Dressing as an e-girl online feels more liberating than having long hair, flawless skin and perfect makeup, says Delhi singer-songwriter Viepsa Arora, 20. She, too, enjoys putting together her e-girl avatar. “Conventional beauty seems unattainable to me. This style makes me feel confident and pretty. And when you feel confident, you feel more like yourself,” she says.
Arora insists the trend isn’t entirely new: It’s a modern iteration of the emo and goth aesthetics. “I’ve been wearing fishnets and dramatic eye makeup since I was 13. But it has definitely become a more permanent part of my personal style now,” she says.
Like many of her peers, Arora shops for e-girl essentials at brands like Zara and Urbanic while exploring local markets and thrift stores for unique finds.
For queer rights activist and YouTuber Nishtha Berry, 24, embracing the e-girl trend had more to do with “feeling connected” with herself. Inspired by K-pop artistes, she wears oversized sweaters, blazers and shirts, teaming them with a spiky hair fade style, minimal make-up and a single dangling earring. “When I was a child, my mother used to make me wear skirts and dresses, and I always felt like a different person in them,” says Berry. “Being an e-girl helps me express myself.”

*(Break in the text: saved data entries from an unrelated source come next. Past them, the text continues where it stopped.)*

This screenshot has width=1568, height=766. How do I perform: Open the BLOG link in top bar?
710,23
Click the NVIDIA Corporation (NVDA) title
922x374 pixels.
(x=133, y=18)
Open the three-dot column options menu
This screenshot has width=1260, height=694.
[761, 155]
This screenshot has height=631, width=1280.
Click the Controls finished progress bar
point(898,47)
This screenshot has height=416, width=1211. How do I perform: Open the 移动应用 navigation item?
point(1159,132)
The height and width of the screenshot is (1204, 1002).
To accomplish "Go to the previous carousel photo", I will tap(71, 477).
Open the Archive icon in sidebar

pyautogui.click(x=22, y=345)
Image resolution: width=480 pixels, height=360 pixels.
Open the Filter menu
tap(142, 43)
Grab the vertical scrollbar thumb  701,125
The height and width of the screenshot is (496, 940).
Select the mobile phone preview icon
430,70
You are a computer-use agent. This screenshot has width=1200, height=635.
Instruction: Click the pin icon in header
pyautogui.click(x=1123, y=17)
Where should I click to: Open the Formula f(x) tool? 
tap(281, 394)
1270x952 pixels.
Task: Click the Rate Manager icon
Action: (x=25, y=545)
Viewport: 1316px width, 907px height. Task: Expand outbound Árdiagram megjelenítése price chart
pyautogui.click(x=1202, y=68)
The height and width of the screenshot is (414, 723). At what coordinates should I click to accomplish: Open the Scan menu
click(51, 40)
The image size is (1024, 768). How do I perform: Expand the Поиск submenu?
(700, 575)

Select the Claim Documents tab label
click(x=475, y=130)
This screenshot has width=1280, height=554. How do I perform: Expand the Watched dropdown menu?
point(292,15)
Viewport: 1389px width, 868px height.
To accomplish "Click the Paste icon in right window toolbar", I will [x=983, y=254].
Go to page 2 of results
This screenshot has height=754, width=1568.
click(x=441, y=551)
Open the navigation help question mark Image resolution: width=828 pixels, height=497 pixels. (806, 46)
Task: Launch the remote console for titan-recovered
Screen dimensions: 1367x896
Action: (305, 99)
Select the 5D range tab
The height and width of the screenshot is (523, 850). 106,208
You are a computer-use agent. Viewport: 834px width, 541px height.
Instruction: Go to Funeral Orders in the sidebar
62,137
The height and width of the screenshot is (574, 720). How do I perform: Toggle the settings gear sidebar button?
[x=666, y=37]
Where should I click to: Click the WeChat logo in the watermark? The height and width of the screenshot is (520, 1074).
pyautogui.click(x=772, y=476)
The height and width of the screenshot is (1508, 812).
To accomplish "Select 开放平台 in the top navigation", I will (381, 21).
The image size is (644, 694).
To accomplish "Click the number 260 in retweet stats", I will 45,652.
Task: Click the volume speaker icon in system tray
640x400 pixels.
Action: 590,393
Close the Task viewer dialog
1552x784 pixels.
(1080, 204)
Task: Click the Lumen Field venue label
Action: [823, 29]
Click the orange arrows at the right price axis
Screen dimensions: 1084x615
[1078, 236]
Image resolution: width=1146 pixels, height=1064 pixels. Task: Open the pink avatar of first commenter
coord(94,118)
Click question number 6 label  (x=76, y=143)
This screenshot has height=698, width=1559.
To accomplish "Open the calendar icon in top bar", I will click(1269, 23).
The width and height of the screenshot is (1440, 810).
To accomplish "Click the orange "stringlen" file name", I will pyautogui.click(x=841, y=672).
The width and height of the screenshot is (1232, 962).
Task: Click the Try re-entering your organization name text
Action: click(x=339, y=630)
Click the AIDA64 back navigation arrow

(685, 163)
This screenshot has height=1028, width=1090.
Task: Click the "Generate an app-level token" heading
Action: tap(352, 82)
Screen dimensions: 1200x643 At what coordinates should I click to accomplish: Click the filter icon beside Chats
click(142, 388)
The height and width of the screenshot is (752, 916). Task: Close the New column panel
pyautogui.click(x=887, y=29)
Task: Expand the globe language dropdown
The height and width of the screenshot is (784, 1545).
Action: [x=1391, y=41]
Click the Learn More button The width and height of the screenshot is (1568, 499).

It has also helped her become more comfortable in stepping outside. “People assume I am a guy, which makes me feel a lot safer in public, especially around men,” she says.
Vrinda Suri, 19, however, doesn’t like to step out in her e-girl look. “It’s just a nice way to express your darker side online,” says Suri, who prefers attention on social media rather than in real life. But Hoon, who has over 20,000 Instagram followers, wants to be recognised anywhere and everywhere. With ambitions to become a global fashion influencer, she has taken to documenting her style experiments, including pairing e-girl make-up with the early 2000s Y2K aesthetic. “It makes me feel like I am in a 90s rom-com.”